A user assigns a digital ID to each tag, which is then attached to an item. The Pixel establishes a persistent connection using Bluetooth Low Energy (BLE). The device can also transmit temperature and humidity data. “This introduces a live view of the location and state of a product,” Statler explains.
Wiliot’s IoT-as-a-service platform allows organizations to build out edge computing models and gain actionable insights through machine learning and artificial intelligence. “Ambient IoT is not just IoT chips, there’s connectivity and data processing elements to it too,” observes Luitel.
Ambient IoT is the Future
Widespread adoption for ambient IoT appears to be about eight to 10 years away. Prices must continue to drop, and additional technical and practical advances are necessary. However, Luitel says that there’s value in the technology today. He suggests that channel pros begin to familiarize themselves with the technology and look for opportunities to test it and build complete offerings.

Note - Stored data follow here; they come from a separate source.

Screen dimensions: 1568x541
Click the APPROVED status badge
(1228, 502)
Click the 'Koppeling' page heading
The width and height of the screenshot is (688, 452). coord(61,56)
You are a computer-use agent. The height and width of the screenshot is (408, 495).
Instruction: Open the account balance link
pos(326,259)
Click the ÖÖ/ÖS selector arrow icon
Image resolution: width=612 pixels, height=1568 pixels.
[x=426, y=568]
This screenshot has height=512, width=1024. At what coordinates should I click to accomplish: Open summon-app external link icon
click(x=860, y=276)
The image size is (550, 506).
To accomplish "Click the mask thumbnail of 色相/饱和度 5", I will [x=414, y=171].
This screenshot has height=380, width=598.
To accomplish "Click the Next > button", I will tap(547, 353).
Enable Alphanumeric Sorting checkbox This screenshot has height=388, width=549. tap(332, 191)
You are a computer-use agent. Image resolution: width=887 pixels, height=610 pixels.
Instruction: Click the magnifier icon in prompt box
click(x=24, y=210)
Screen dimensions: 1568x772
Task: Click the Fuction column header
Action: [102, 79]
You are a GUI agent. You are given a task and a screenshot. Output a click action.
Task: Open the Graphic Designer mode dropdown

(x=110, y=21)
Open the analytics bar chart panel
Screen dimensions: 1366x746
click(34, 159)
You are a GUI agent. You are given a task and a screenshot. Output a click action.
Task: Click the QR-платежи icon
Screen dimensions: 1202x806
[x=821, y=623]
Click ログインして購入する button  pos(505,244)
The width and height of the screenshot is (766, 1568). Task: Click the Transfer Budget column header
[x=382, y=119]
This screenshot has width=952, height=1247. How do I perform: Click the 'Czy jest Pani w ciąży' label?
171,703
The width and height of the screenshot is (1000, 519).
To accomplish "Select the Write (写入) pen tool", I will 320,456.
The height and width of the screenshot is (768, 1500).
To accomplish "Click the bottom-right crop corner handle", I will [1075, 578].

Building ambient IoT frameworks requires a clearly defined business strategy though. “The chips are very low cost and profit margins aren’t that high. The real opportunity is in the data processing and infrastructure element of it,” Luitel says. This includes designing and packaging ambient IoT as-a-service.
An array of companies are entering the space. Moreover, standards bodies such as 3GPP, which focuses on communication protocols, are establishing more robust frameworks to support the use of ambient IoT with 5G and other technology frameworks.
Says Statler: “Ambient IoT will deliver on the original promise of connecting everything. It has a large role to play in unlocking value, cutting costs, and improving performance.”